Os resultados indicam que a dificuldade não está necessariamente na existência de interesse de novos consumidores, mas na capacidade da infraestrutura de transmissão de acomodar os acessos nas condições estudadas pelo operador.
Recentemente o CEO da CPFL, Gustavo Estrella, disse à CNN que a demanda de eletricidade de data centers cresceu 24% entre 2025 e 2026, impulsionada principalmente pela instalação de estruturas voltadas à inteligência artificial e serviços de computação em nuvem na região da Grande Campinas.

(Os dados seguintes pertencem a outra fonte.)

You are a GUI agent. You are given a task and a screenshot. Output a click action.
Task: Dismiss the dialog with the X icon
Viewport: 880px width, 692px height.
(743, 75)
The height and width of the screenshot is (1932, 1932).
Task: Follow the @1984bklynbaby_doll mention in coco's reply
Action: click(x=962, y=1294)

Em Jaguara–Luiz Carlos Barreto de Carvalho, por exemplo, o documento registra 432 MW de Must cadastrado para 2029, enquanto a capacidade remanescente calculada para aquele ano é zero. Em Anhanguera, há 45 MW cadastrados e capacidade zero; em Cabreúva, o cadastro é de 144 MW, também diante de capacidade remanescente nula.
As limitações aparecem antes disso. Para 2027, Edgard de Souza e Solvay têm capacidade remanescente zero no estudo. Em 2028, o resultado é nulo nos pontos analisados de Campinas em 345 kV e 500 kV, além de Edgard de Souza, Gerdau, Replan e Solvay.
Entre os problemas identificados pelo ONS estão sobrecargas em linhas e transformadores importantes do sistema paulista. Para diferentes pontos de conexão, o estudo cita restrições na linha de 345 kV Guarulhos–Campinas, nos transformadores de Tijuco Preto, Fernão Dias e Ribeirão Preto e em circuitos que envolvem Araraquara, Sumaré e Santa Bárbara D’Oeste. Em Campinas, a avaliação também identifica violações dos limites mínimos de tensão.
Reforços podem mudar cenário
O cenário muda quando o ONS considera obras de transmissão previstas no horizonte de planejamento. O operador criou uma avaliação denominada 2029+, justamente para representar situações em que o atendimento das cargas solicitadas para 2029 fica condicionado à entrada em operação de novas instalações de transmissão.
A abertura dessa margem depende de uma série de reforços na Rede Básica. Entre as instalações previstas estão novos transformadores em Fernão Dias e Cabreúva, reforços em linhas de 440 kV e, mais adiante, obras como novos equipamentos em Guarulhos, Santana e Campinas. Parte dessas intervenções já está outorgada, enquanto outras ainda apareciam no documento sem previsão de outorga.